Stored entries:

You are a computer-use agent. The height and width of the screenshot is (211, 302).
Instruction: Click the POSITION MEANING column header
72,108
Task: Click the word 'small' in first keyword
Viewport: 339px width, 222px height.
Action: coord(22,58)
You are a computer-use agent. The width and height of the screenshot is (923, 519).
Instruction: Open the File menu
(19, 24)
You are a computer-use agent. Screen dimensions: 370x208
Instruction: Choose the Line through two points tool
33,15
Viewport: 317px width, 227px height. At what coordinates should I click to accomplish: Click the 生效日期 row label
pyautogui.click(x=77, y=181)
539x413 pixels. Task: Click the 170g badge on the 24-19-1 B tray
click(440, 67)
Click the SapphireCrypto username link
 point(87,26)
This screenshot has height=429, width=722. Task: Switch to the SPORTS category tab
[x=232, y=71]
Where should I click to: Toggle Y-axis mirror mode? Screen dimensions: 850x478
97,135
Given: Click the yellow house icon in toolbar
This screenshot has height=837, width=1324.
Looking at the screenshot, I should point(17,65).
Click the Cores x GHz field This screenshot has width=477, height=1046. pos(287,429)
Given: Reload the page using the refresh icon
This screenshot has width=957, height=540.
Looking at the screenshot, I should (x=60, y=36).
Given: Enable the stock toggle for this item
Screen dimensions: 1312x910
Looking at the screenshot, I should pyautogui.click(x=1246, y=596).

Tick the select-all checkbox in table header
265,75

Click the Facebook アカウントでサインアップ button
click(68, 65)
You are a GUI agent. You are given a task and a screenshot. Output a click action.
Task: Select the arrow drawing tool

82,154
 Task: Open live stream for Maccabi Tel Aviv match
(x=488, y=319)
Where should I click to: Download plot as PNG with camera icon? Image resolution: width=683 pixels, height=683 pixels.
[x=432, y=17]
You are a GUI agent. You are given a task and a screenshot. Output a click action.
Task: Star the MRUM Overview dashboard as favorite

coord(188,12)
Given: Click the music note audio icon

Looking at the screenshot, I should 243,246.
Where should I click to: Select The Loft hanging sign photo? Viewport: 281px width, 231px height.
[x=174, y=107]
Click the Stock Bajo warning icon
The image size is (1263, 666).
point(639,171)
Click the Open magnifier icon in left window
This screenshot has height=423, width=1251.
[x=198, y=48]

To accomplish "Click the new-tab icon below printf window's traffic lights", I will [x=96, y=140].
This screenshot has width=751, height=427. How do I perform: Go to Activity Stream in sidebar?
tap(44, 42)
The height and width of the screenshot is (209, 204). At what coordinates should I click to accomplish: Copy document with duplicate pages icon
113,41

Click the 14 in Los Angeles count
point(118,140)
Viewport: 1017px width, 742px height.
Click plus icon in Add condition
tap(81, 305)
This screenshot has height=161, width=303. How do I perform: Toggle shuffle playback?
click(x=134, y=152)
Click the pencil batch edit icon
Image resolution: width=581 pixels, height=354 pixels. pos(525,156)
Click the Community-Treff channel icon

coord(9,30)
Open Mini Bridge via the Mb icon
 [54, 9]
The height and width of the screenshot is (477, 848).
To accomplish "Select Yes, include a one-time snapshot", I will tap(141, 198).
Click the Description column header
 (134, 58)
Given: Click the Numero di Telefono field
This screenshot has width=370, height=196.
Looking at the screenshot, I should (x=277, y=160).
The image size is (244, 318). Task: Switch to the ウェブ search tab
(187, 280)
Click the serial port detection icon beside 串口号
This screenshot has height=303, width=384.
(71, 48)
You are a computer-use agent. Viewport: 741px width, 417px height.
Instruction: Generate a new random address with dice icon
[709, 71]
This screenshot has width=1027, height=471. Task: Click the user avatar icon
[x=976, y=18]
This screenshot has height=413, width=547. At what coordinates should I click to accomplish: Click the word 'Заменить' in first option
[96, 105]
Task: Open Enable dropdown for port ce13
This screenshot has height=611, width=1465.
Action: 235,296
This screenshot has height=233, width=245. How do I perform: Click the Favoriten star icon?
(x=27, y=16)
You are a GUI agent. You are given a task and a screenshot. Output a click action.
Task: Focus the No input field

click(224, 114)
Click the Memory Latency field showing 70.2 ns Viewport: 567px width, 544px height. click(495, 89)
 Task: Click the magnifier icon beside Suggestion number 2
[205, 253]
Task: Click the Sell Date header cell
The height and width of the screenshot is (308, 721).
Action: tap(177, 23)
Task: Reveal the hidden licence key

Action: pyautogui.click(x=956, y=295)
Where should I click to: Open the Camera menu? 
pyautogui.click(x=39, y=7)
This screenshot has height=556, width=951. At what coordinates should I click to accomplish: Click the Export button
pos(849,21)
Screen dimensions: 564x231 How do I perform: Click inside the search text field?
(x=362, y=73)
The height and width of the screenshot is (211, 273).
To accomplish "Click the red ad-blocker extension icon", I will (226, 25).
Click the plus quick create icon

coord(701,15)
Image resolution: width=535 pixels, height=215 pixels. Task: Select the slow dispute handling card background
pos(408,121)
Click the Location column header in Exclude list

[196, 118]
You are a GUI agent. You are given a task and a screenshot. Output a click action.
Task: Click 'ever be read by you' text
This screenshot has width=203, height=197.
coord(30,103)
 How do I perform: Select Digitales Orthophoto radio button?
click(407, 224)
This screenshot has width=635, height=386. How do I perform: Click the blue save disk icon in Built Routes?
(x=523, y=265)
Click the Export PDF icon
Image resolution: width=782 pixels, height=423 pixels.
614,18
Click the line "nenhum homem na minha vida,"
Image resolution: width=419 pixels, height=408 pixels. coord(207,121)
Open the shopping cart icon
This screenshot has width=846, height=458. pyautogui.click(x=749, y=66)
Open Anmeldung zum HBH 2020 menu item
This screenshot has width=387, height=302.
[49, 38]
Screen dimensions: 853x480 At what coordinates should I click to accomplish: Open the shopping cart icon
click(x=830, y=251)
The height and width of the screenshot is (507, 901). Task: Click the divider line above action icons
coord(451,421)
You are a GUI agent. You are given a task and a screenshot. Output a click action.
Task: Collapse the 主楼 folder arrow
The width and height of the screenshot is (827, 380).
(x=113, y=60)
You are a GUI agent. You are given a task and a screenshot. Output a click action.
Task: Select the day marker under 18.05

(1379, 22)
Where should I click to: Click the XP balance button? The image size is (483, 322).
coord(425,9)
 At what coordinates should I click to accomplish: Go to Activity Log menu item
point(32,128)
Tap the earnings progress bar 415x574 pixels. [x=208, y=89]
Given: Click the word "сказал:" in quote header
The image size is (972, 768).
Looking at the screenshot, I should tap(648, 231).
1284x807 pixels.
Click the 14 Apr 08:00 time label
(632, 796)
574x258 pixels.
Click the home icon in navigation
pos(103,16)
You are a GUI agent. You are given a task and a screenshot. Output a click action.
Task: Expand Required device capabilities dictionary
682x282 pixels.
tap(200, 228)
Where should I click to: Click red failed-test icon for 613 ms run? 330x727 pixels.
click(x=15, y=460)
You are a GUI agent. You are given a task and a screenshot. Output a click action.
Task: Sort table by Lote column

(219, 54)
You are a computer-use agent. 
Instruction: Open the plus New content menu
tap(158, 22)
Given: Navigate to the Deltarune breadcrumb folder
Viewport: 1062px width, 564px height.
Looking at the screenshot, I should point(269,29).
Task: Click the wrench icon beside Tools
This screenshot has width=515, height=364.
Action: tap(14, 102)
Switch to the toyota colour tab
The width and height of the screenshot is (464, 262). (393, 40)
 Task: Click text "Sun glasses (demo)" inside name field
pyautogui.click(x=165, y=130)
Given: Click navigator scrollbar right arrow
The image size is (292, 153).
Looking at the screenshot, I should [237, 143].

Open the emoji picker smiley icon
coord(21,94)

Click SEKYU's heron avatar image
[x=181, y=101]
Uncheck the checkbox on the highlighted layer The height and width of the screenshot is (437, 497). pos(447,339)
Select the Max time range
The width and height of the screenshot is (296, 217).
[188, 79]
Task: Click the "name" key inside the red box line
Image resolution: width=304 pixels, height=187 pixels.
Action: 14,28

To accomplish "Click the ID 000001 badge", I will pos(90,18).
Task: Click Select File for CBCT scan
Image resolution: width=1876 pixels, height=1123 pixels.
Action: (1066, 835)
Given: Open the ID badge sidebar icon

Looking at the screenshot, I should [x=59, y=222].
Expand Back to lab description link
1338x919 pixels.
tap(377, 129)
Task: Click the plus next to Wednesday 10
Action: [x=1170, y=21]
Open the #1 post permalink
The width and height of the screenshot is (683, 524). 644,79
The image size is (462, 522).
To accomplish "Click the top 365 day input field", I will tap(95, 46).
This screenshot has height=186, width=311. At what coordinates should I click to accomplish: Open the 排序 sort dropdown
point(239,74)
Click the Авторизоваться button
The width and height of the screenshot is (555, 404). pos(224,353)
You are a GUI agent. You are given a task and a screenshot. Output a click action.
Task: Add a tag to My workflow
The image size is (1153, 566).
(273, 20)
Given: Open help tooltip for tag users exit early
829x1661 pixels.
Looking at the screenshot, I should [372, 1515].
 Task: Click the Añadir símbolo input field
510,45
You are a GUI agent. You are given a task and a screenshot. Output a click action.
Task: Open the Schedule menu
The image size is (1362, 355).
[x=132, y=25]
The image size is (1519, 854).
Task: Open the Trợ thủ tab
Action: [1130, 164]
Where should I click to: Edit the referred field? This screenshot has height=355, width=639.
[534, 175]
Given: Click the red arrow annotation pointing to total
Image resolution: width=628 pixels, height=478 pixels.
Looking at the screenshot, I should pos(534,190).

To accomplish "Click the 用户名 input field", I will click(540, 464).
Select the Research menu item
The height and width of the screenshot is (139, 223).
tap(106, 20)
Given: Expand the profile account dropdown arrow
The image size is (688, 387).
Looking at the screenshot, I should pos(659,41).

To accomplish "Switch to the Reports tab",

**Your task:**
The answer consists of every line above in which the word "window" occurs.

**Finished exercise:**
Click the Open magnifier icon in left window
To accomplish "Click the new-tab icon below printf window's traffic lights", I will [x=96, y=140].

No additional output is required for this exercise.